** START OF Entries **

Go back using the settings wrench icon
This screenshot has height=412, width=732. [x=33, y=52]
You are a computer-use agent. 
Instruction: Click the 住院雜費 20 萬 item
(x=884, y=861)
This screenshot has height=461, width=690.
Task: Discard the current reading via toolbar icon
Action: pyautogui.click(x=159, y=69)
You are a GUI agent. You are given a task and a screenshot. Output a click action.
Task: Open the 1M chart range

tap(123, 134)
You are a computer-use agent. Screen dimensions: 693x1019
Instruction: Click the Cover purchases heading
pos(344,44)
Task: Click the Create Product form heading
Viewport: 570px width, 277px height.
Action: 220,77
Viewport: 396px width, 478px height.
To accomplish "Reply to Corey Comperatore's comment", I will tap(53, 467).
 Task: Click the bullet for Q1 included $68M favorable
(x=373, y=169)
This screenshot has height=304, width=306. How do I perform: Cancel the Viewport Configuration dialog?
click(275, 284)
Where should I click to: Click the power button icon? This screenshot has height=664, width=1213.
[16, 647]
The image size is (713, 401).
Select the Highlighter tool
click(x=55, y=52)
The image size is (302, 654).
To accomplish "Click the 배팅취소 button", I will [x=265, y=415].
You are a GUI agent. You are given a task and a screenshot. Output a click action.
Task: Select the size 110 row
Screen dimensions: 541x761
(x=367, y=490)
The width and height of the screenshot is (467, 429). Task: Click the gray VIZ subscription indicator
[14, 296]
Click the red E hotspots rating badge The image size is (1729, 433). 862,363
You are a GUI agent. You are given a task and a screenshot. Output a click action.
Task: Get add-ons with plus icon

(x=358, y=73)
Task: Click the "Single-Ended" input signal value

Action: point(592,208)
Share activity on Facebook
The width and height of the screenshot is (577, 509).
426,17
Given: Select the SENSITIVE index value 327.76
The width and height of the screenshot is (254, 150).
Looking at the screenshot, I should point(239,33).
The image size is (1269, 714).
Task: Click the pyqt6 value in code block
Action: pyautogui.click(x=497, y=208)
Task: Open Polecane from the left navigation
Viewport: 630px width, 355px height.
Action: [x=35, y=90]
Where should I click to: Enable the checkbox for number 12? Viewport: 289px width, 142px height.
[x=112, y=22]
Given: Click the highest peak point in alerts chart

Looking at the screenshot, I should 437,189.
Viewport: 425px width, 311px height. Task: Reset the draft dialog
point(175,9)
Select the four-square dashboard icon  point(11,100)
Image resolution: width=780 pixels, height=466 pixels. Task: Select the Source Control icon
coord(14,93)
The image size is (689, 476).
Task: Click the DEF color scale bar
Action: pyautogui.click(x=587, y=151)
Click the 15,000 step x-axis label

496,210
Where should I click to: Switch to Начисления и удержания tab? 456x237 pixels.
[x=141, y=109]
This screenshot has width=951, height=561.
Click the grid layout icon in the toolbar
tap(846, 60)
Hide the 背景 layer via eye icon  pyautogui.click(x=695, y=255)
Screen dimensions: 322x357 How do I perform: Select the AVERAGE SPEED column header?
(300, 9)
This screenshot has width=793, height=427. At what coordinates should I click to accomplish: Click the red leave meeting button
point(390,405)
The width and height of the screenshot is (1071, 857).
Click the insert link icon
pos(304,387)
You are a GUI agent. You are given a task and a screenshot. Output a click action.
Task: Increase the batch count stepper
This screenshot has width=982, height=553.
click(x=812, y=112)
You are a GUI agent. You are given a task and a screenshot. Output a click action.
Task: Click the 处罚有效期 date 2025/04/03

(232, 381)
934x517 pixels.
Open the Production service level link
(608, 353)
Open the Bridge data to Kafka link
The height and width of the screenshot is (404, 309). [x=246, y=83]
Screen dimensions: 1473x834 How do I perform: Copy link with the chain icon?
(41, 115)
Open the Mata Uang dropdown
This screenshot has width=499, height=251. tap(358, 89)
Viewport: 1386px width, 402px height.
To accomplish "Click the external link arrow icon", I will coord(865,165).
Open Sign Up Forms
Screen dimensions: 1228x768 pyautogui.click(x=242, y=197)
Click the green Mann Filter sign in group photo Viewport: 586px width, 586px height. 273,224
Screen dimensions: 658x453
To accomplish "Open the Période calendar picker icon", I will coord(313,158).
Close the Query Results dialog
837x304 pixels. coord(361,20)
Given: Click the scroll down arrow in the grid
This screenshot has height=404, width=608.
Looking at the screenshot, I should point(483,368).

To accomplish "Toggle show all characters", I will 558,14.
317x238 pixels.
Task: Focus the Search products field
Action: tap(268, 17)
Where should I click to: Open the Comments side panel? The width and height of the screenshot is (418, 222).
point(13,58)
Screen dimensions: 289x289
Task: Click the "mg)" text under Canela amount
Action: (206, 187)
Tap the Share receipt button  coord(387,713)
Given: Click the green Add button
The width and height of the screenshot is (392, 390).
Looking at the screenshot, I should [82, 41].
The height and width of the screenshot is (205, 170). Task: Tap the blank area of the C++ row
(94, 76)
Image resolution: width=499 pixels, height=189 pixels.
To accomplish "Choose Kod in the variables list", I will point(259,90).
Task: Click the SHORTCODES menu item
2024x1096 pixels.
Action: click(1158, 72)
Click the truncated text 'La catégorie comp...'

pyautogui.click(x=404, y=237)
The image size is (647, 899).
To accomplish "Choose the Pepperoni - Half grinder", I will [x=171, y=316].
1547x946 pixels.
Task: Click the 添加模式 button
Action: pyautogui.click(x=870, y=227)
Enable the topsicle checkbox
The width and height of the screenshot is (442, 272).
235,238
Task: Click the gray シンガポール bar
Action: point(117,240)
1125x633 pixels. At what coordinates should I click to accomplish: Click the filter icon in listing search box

** END OF Entries **

**Request**
Could you copy every item above, word for word?

**The result**
Go back using the settings wrench icon
This screenshot has height=412, width=732. [x=33, y=52]
You are a computer-use agent. 
Instruction: Click the 住院雜費 20 萬 item
(x=884, y=861)
This screenshot has height=461, width=690.
Task: Discard the current reading via toolbar icon
Action: pyautogui.click(x=159, y=69)
You are a GUI agent. You are given a task and a screenshot. Output a click action.
Task: Open the 1M chart range

tap(123, 134)
You are a computer-use agent. Screen dimensions: 693x1019
Instruction: Click the Cover purchases heading
pos(344,44)
Task: Click the Create Product form heading
Viewport: 570px width, 277px height.
Action: 220,77
Viewport: 396px width, 478px height.
To accomplish "Reply to Corey Comperatore's comment", I will tap(53, 467).
 Task: Click the bullet for Q1 included $68M favorable
(x=373, y=169)
This screenshot has height=304, width=306. How do I perform: Cancel the Viewport Configuration dialog?
click(275, 284)
Where should I click to: Click the power button icon? This screenshot has height=664, width=1213.
[16, 647]
The image size is (713, 401).
Select the Highlighter tool
click(x=55, y=52)
The image size is (302, 654).
To accomplish "Click the 배팅취소 button", I will [x=265, y=415].
You are a GUI agent. You are given a task and a screenshot. Output a click action.
Task: Select the size 110 row
Screen dimensions: 541x761
(x=367, y=490)
The width and height of the screenshot is (467, 429). Task: Click the gray VIZ subscription indicator
[14, 296]
Click the red E hotspots rating badge The image size is (1729, 433). 862,363
You are a GUI agent. You are given a task and a screenshot. Output a click action.
Task: Get add-ons with plus icon

(x=358, y=73)
Task: Click the "Single-Ended" input signal value

Action: point(592,208)
Share activity on Facebook
The width and height of the screenshot is (577, 509).
426,17
Given: Select the SENSITIVE index value 327.76
The width and height of the screenshot is (254, 150).
Looking at the screenshot, I should point(239,33).
The image size is (1269, 714).
Task: Click the pyqt6 value in code block
Action: pyautogui.click(x=497, y=208)
Task: Open Polecane from the left navigation
Viewport: 630px width, 355px height.
Action: [x=35, y=90]
Where should I click to: Enable the checkbox for number 12? Viewport: 289px width, 142px height.
[x=112, y=22]
Given: Click the highest peak point in alerts chart

Looking at the screenshot, I should 437,189.
Viewport: 425px width, 311px height. Task: Reset the draft dialog
point(175,9)
Select the four-square dashboard icon  point(11,100)
Image resolution: width=780 pixels, height=466 pixels. Task: Select the Source Control icon
coord(14,93)
The image size is (689, 476).
Task: Click the DEF color scale bar
Action: pyautogui.click(x=587, y=151)
Click the 15,000 step x-axis label

496,210
Where should I click to: Switch to Начисления и удержания tab? 456x237 pixels.
[x=141, y=109]
This screenshot has width=951, height=561.
Click the grid layout icon in the toolbar
tap(846, 60)
Hide the 背景 layer via eye icon  pyautogui.click(x=695, y=255)
Screen dimensions: 322x357 How do I perform: Select the AVERAGE SPEED column header?
(300, 9)
This screenshot has width=793, height=427. At what coordinates should I click to accomplish: Click the red leave meeting button
point(390,405)
The width and height of the screenshot is (1071, 857).
Click the insert link icon
pos(304,387)
You are a GUI agent. You are given a task and a screenshot. Output a click action.
Task: Increase the batch count stepper
This screenshot has width=982, height=553.
click(x=812, y=112)
You are a GUI agent. You are given a task and a screenshot. Output a click action.
Task: Click the 处罚有效期 date 2025/04/03

(232, 381)
934x517 pixels.
Open the Production service level link
(608, 353)
Open the Bridge data to Kafka link
The height and width of the screenshot is (404, 309). [x=246, y=83]
Screen dimensions: 1473x834 How do I perform: Copy link with the chain icon?
(41, 115)
Open the Mata Uang dropdown
This screenshot has width=499, height=251. tap(358, 89)
Viewport: 1386px width, 402px height.
To accomplish "Click the external link arrow icon", I will coord(865,165).
Open Sign Up Forms
Screen dimensions: 1228x768 pyautogui.click(x=242, y=197)
Click the green Mann Filter sign in group photo Viewport: 586px width, 586px height. 273,224
Screen dimensions: 658x453
To accomplish "Open the Période calendar picker icon", I will coord(313,158).
Close the Query Results dialog
837x304 pixels. coord(361,20)
Given: Click the scroll down arrow in the grid
This screenshot has height=404, width=608.
Looking at the screenshot, I should point(483,368).

To accomplish "Toggle show all characters", I will 558,14.
317x238 pixels.
Task: Focus the Search products field
Action: tap(268, 17)
Where should I click to: Open the Comments side panel? The width and height of the screenshot is (418, 222).
point(13,58)
Screen dimensions: 289x289
Task: Click the "mg)" text under Canela amount
Action: (206, 187)
Tap the Share receipt button  coord(387,713)
Given: Click the green Add button
The width and height of the screenshot is (392, 390).
Looking at the screenshot, I should [82, 41].
The height and width of the screenshot is (205, 170). Task: Tap the blank area of the C++ row
(94, 76)
Image resolution: width=499 pixels, height=189 pixels.
To accomplish "Choose Kod in the variables list", I will point(259,90).
Task: Click the SHORTCODES menu item
2024x1096 pixels.
Action: click(1158, 72)
Click the truncated text 'La catégorie comp...'

pyautogui.click(x=404, y=237)
The image size is (647, 899).
To accomplish "Choose the Pepperoni - Half grinder", I will [x=171, y=316].
1547x946 pixels.
Task: Click the 添加模式 button
Action: pyautogui.click(x=870, y=227)
Enable the topsicle checkbox
The width and height of the screenshot is (442, 272).
235,238
Task: Click the gray シンガポール bar
Action: point(117,240)
1125x633 pixels. At what coordinates should I click to accomplish: Click the filter icon in listing search box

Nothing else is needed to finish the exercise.